[Entries on where items appear]
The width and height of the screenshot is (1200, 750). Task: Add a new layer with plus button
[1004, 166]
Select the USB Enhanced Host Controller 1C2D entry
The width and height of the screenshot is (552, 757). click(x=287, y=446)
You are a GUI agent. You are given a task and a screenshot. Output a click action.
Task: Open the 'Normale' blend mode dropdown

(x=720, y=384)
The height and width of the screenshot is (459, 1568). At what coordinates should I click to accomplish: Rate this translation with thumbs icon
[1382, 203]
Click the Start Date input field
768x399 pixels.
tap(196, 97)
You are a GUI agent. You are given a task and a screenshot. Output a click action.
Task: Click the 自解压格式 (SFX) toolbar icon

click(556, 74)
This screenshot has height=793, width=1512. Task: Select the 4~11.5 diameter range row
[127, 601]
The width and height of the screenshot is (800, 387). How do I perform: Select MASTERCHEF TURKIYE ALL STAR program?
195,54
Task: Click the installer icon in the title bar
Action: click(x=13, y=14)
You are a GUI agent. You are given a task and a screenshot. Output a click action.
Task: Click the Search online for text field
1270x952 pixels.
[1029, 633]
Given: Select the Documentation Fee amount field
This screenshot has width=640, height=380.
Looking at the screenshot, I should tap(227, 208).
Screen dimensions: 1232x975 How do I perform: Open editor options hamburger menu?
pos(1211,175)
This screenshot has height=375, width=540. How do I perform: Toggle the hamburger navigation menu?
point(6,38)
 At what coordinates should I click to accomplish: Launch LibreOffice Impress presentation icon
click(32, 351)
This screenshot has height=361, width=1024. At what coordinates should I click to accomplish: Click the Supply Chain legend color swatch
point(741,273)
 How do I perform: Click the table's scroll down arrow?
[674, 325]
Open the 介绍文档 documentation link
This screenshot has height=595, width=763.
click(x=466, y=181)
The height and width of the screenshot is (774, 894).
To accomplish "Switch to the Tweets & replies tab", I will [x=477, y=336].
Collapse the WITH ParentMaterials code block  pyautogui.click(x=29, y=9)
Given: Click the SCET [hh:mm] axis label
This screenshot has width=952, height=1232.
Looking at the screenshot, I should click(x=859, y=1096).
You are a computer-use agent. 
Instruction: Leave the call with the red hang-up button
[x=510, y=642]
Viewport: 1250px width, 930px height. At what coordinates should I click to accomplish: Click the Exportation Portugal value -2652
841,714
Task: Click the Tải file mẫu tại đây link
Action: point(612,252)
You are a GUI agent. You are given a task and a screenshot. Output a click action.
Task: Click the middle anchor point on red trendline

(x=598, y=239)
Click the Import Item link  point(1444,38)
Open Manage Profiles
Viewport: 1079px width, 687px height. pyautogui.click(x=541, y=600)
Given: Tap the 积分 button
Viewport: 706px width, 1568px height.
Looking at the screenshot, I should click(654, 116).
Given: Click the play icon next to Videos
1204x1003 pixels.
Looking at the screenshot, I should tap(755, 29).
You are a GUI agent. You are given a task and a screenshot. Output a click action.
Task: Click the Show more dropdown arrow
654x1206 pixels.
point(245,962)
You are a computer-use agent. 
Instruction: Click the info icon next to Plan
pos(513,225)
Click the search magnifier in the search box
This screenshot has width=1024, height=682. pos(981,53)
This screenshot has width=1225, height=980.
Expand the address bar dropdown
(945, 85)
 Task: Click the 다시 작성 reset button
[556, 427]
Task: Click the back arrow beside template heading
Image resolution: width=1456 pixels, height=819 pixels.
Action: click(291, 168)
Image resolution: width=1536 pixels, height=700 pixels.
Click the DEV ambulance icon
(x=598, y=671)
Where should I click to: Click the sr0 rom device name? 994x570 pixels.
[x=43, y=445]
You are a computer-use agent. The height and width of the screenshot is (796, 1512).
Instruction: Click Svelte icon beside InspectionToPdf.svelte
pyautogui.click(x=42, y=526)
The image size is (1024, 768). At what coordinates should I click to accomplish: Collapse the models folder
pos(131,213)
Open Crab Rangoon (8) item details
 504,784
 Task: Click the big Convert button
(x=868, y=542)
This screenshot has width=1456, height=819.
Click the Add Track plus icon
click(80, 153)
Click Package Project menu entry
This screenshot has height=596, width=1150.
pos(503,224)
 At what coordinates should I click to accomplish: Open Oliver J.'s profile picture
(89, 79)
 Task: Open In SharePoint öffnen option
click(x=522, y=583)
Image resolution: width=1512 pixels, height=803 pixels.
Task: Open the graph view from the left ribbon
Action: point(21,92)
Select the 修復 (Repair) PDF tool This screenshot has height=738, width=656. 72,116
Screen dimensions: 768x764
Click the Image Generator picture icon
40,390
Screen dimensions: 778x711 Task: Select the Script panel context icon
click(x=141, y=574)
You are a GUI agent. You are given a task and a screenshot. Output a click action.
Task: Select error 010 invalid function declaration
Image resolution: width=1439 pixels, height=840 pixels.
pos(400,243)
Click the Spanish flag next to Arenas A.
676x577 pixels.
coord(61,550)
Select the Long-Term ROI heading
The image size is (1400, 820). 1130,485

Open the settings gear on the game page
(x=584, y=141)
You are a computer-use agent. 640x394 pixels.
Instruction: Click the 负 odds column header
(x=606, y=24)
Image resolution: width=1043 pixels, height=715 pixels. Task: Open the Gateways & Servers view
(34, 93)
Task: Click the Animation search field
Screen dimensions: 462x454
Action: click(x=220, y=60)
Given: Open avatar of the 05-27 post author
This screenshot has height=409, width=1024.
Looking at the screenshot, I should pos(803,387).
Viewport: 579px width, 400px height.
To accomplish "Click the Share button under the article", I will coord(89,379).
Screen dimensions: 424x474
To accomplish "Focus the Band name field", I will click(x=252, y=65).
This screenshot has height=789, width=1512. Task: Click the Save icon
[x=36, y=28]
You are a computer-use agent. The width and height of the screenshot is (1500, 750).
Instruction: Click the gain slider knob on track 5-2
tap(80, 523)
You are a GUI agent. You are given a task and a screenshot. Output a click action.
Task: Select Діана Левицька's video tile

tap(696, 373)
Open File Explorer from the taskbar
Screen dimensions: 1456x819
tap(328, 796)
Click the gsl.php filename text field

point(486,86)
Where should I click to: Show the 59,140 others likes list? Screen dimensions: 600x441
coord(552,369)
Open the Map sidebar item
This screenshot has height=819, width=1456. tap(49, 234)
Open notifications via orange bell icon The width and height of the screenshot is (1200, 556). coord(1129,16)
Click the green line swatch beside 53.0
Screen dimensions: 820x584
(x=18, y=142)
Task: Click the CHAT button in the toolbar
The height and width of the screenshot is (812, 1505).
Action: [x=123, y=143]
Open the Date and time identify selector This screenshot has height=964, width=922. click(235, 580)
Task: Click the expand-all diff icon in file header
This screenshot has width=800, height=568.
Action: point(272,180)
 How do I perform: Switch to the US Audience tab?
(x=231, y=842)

» **WORK REQUIRED**:
Render the lines of every item above as a JSON list of strings, one string per line, with blank lines left out.

» **OUTPUT FOR THIS TASK**:
[
  "The width and height of the screenshot is (1200, 750). Task: Add a new layer with plus button",
  "[1004, 166]",
  "Select the USB Enhanced Host Controller 1C2D entry",
  "The width and height of the screenshot is (552, 757). click(x=287, y=446)",
  "You are a GUI agent. You are given a task and a screenshot. Output a click action.",
  "Task: Open the 'Normale' blend mode dropdown",
  "(x=720, y=384)",
  "The height and width of the screenshot is (459, 1568). At what coordinates should I click to accomplish: Rate this translation with thumbs icon",
  "[1382, 203]",
  "Click the Start Date input field",
  "768x399 pixels.",
  "tap(196, 97)",
  "You are a GUI agent. You are given a task and a screenshot. Output a click action.",
  "Task: Click the 自解压格式 (SFX) toolbar icon",
  "click(556, 74)",
  "This screenshot has height=793, width=1512. Task: Select the 4~11.5 diameter range row",
  "[127, 601]",
  "The width and height of the screenshot is (800, 387). How do I perform: Select MASTERCHEF TURKIYE ALL STAR program?",
  "195,54",
  "Task: Click the installer icon in the title bar",
  "Action: click(x=13, y=14)",
  "You are a GUI agent. You are given a task and a screenshot. Output a click action.",
  "Task: Click the Search online for text field",
  "1270x952 pixels.",
  "[1029, 633]",
  "Given: Select the Documentation Fee amount field",
  "This screenshot has width=640, height=380.",
  "Looking at the screenshot, I should tap(227, 208).",
  "Screen dimensions: 1232x975 How do I perform: Open editor options hamburger menu?",
  "pos(1211,175)",
  "This screenshot has height=375, width=540. How do I perform: Toggle the hamburger navigation menu?",
  "point(6,38)",
  " At what coordinates should I click to accomplish: Launch LibreOffice Impress presentation icon",
  "click(32, 351)",
  "This screenshot has height=361, width=1024. At what coordinates should I click to accomplish: Click the Supply Chain legend color swatch",
  "point(741,273)",
  " How do I perform: Click the table's scroll down arrow?",
  "[674, 325]",
  "Open the 介绍文档 documentation link",
  "This screenshot has height=595, width=763.",
  "click(x=466, y=181)",
  "The height and width of the screenshot is (774, 894).",
  "To accomplish \"Switch to the Tweets & replies tab\", I will [x=477, y=336].",
  "Collapse the WITH ParentMaterials code block  pyautogui.click(x=29, y=9)",
  "Given: Click the SCET [hh:mm] axis label",
  "This screenshot has width=952, height=1232.",
  "Looking at the screenshot, I should click(x=859, y=1096).",
  "You are a computer-use agent. ",
  "Instruction: Leave the call with the red hang-up button",
  "[x=510, y=642]",
  "Viewport: 1250px width, 930px height. At what coordinates should I click to accomplish: Click the Exportation Portugal value -2652",
  "841,714",
  "Task: Click the Tải file mẫu tại đây link",
  "Action: point(612,252)",
  "You are a GUI agent. You are given a task and a screenshot. Output a click action.",
  "Task: Click the middle anchor point on red trendline",
  "(x=598, y=239)",
  "Click the Import Item link  point(1444,38)",
  "Open Manage Profiles",
  "Viewport: 1079px width, 687px height. pyautogui.click(x=541, y=600)",
  "Given: Tap the 积分 button",
  "Viewport: 706px width, 1568px height.",
  "Looking at the screenshot, I should click(654, 116).",
  "Given: Click the play icon next to Videos",
  "1204x1003 pixels.",
  "Looking at the screenshot, I should tap(755, 29).",
  "You are a GUI agent. You are given a task and a screenshot. Output a click action.",
  "Task: Click the Show more dropdown arrow",
  "654x1206 pixels.",
  "point(245,962)",
  "You are a computer-use agent. ",
  "Instruction: Click the info icon next to Plan",
  "pos(513,225)",
  "Click the search magnifier in the search box",
  "This screenshot has width=1024, height=682. pos(981,53)",
  "This screenshot has width=1225, height=980.",
  "Expand the address bar dropdown",
  "(945, 85)",
  " Task: Click the 다시 작성 reset button",
  "[556, 427]",
  "Task: Click the back arrow beside template heading",
  "Image resolution: width=1456 pixels, height=819 pixels.",
  "Action: click(291, 168)",
  "Image resolution: width=1536 pixels, height=700 pixels.",
  "Click the DEV ambulance icon",
  "(x=598, y=671)",
  "Where should I click to: Click the sr0 rom device name? 994x570 pixels.",
  "[x=43, y=445]",
  "You are a computer-use agent. The height and width of the screenshot is (796, 1512).",
  "Instruction: Click Svelte icon beside InspectionToPdf.svelte",
  "pyautogui.click(x=42, y=526)",
  "The image size is (1024, 768). At what coordinates should I click to accomplish: Collapse the models folder",
  "pos(131,213)",
  "Open Crab Rangoon (8) item details",
  " 504,784",
  " Task: Click the big Convert button",
  "(x=868, y=542)",
  "This screenshot has width=1456, height=819.",
  "Click the Add Track plus icon",
  "click(80, 153)",
  "Click Package Project menu entry",
  "This screenshot has height=596, width=1150.",
  "pos(503,224)",
  " At what coordinates should I click to accomplish: Open Oliver J.'s profile picture",
  "(89, 79)",
  " Task: Open In SharePoint öffnen option",
  "click(x=522, y=583)",
  "Image resolution: width=1512 pixels, height=803 pixels.",
  "Task: Open the graph view from the left ribbon",
  "Action: point(21,92)",
  "Select the 修復 (Repair) PDF tool This screenshot has height=738, width=656. 72,116",
  "Screen dimensions: 768x764",
  "Click the Image Generator picture icon",
  "40,390",
  "Screen dimensions: 778x711 Task: Select the Script panel context icon",
  "click(x=141, y=574)",
  "You are a GUI agent. You are given a task and a screenshot. Output a click action.",
  "Task: Select error 010 invalid function declaration",
  "Image resolution: width=1439 pixels, height=840 pixels.",
  "pos(400,243)",
  "Click the Spanish flag next to Arenas A.",
  "676x577 pixels.",
  "coord(61,550)",
  "Select the Long-Term ROI heading",
  "The image size is (1400, 820). 1130,485",
  "Open the settings gear on the game page",
  "(x=584, y=141)",
  "You are a computer-use agent. 640x394 pixels.",
  "Instruction: Click the 负 odds column header",
  "(x=606, y=24)",
  "Image resolution: width=1043 pixels, height=715 pixels. Task: Open the Gateways & Servers view",
  "(34, 93)",
  "Task: Click the Animation search field",
  "Screen dimensions: 462x454",
  "Action: click(x=220, y=60)",
  "Given: Open avatar of the 05-27 post author",
  "This screenshot has height=409, width=1024.",
  "Looking at the screenshot, I should pos(803,387).",
  "Viewport: 579px width, 400px height.",
  "To accomplish \"Click the Share button under the article\", I will coord(89,379).",
  "Screen dimensions: 424x474",
  "To accomplish \"Focus the Band name field\", I will click(x=252, y=65).",
  "This screenshot has height=789, width=1512. Task: Click the Save icon",
  "[x=36, y=28]",
  "You are a computer-use agent. The width and height of the screenshot is (1500, 750).",
  "Instruction: Click the gain slider knob on track 5-2",
  "tap(80, 523)",
  "You are a GUI agent. You are given a task and a screenshot. Output a click action.",
  "Task: Select Діана Левицька's video tile",
  "tap(696, 373)",
  "Open File Explorer from the taskbar",
  "Screen dimensions: 1456x819",
  "tap(328, 796)",
  "Click the gsl.php filename text field",
  "point(486,86)",
  "Where should I click to: Show the 59,140 others likes list? Screen dimensions: 600x441",
  "coord(552,369)",
  "Open the Map sidebar item",
  "This screenshot has height=819, width=1456. tap(49, 234)",
  "Open notifications via orange bell icon The width and height of the screenshot is (1200, 556). coord(1129,16)",
  "Click the green line swatch beside 53.0",
  "Screen dimensions: 820x584",
  "(x=18, y=142)",
  "Task: Click the CHAT button in the toolbar",
  "The height and width of the screenshot is (812, 1505).",
  "Action: [x=123, y=143]",
  "Open the Date and time identify selector This screenshot has height=964, width=922. click(235, 580)",
  "Task: Click the expand-all diff icon in file header",
  "This screenshot has width=800, height=568.",
  "Action: point(272,180)",
  " How do I perform: Switch to the US Audience tab?",
  "(x=231, y=842)"
]